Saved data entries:

----------

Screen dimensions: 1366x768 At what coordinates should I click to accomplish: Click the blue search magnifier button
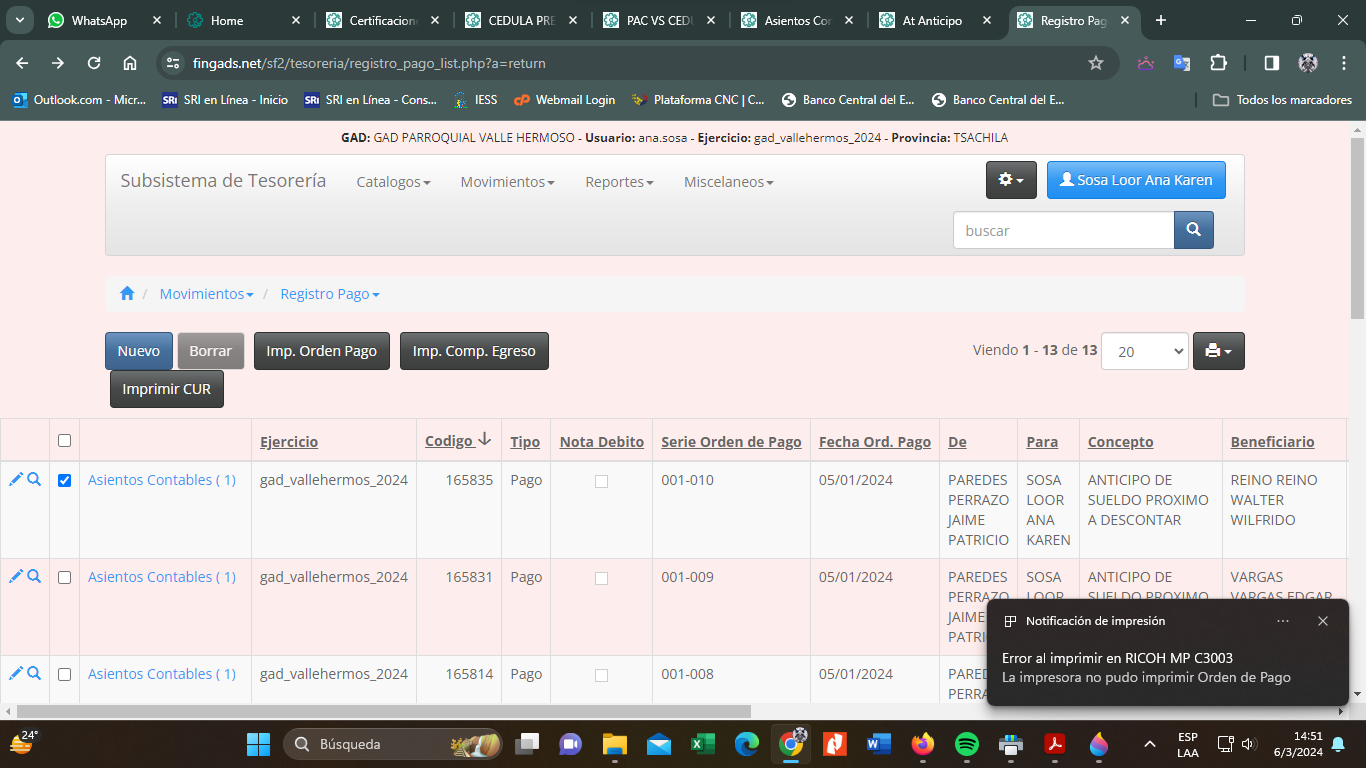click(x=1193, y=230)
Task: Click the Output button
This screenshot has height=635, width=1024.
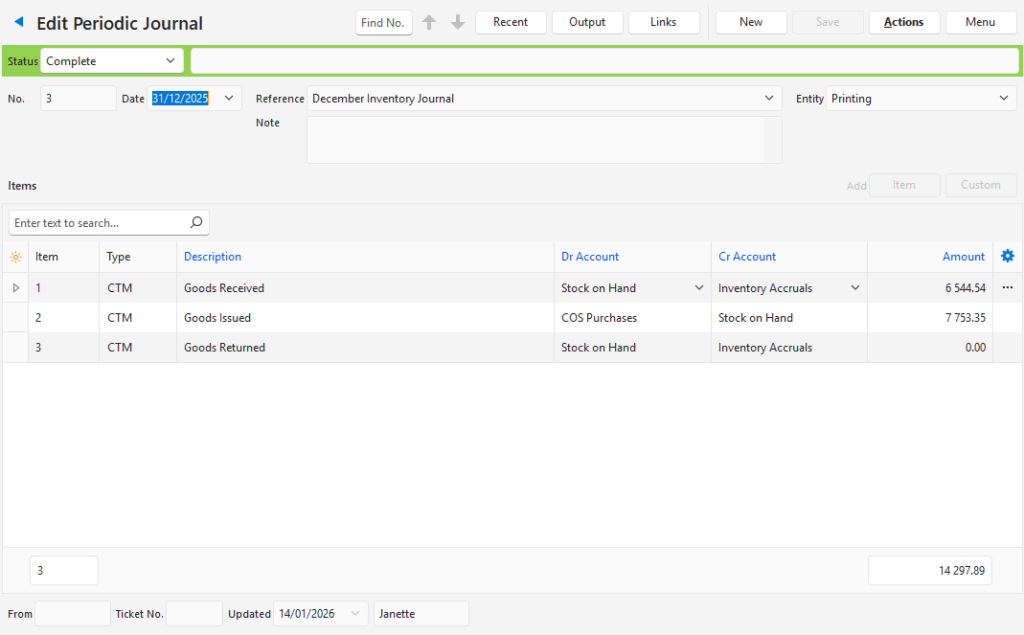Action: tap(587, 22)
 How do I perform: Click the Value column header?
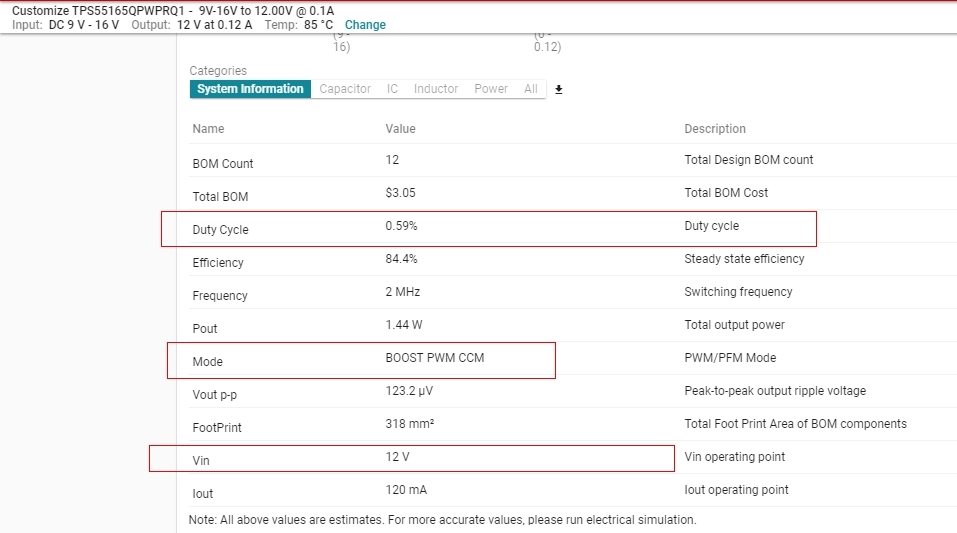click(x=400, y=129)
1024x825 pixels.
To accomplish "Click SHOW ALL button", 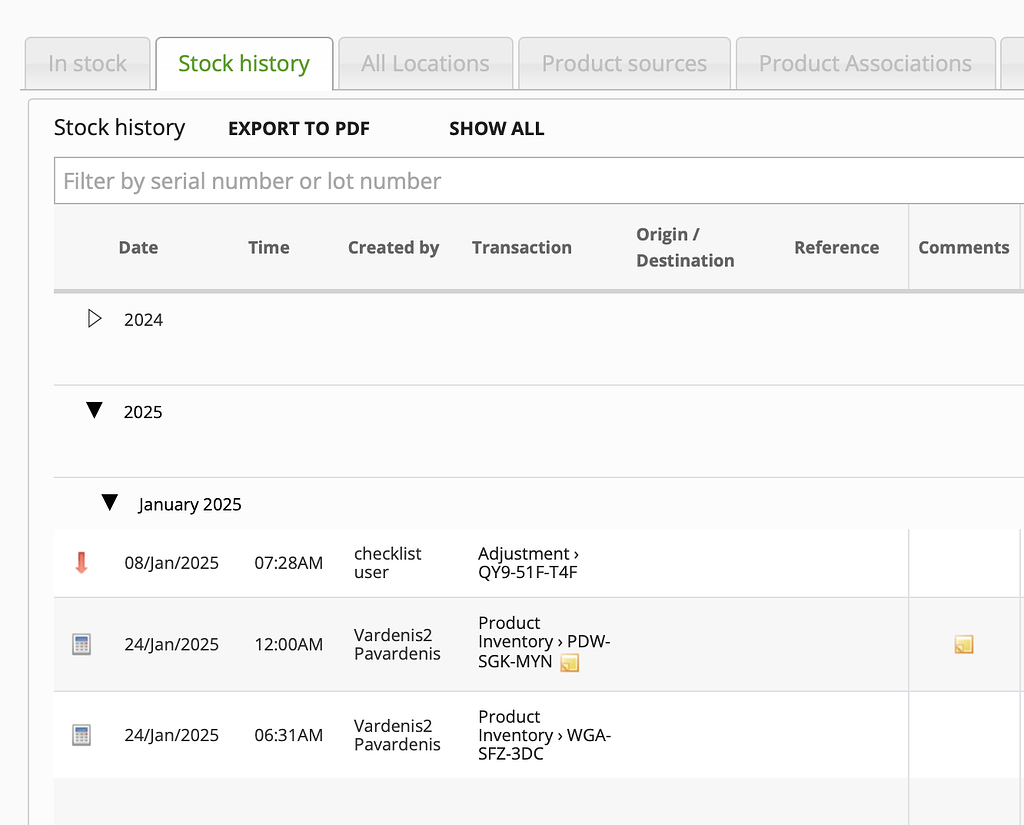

----------

● TASK
All of the entries above must be reproduced exactly, and no image may be included.

● SOLUTION TO THIS PROBLEM
Screen dimensions: 1366x768 At what coordinates should I click to accomplish: Click the blue search magnifier button
click(x=1193, y=230)
Task: Click the Output button
This screenshot has height=635, width=1024.
Action: tap(587, 22)
 How do I perform: Click the Value column header?
click(x=400, y=129)
1024x825 pixels.
To accomplish "Click SHOW ALL button", 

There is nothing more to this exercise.